DATA RECORDS ::

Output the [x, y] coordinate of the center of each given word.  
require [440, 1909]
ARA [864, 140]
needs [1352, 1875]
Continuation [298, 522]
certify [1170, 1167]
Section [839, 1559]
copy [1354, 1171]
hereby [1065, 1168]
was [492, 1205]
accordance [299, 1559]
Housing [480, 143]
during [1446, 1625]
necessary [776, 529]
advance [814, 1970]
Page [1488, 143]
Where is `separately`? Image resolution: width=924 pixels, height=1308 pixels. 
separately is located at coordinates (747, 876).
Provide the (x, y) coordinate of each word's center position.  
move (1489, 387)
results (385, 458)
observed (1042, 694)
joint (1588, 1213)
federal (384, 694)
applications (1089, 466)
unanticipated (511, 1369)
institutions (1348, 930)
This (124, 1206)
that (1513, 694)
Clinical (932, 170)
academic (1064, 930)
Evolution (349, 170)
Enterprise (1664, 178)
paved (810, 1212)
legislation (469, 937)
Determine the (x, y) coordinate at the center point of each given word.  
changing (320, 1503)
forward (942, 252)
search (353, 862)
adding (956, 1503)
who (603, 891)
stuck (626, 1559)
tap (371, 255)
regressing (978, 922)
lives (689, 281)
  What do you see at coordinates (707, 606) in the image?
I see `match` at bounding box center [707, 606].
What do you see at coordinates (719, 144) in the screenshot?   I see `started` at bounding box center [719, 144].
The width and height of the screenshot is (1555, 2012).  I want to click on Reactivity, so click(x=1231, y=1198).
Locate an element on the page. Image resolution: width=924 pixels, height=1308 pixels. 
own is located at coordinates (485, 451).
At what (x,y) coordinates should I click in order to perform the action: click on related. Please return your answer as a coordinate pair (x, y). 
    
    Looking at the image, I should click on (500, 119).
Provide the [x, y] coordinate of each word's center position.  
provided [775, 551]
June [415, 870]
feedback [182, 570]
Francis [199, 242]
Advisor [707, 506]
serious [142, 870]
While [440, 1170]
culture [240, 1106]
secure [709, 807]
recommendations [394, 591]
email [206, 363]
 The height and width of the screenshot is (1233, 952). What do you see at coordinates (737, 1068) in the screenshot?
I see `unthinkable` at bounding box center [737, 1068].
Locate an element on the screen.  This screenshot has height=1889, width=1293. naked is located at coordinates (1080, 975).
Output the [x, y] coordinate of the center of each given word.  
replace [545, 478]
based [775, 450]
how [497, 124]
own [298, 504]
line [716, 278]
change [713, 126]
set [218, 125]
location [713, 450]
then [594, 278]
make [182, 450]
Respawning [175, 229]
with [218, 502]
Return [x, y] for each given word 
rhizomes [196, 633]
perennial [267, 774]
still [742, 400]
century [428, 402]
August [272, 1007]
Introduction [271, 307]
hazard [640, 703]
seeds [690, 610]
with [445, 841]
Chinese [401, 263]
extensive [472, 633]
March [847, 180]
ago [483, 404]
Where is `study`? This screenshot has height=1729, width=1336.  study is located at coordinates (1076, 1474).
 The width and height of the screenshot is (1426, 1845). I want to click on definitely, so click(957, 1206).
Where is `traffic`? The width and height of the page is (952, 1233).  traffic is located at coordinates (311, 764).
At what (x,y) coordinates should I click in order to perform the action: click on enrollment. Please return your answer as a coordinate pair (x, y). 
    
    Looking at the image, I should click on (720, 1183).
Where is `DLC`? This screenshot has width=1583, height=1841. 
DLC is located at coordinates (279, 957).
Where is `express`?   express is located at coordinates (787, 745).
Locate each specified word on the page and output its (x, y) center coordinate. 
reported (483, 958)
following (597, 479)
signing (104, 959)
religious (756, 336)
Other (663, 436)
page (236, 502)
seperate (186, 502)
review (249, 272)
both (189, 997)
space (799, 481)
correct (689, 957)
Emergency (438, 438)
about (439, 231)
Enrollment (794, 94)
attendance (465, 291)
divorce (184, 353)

WHAT YOU HAVE TO DO ::
Pull out every line of the material above that contains the word "bounding", and copy each of those lines in full.

THE RESULT ::
I see `match` at bounding box center [707, 606].
What do you see at coordinates (719, 144) in the screenshot?   I see `started` at bounding box center [719, 144].
I see `unthinkable` at bounding box center [737, 1068].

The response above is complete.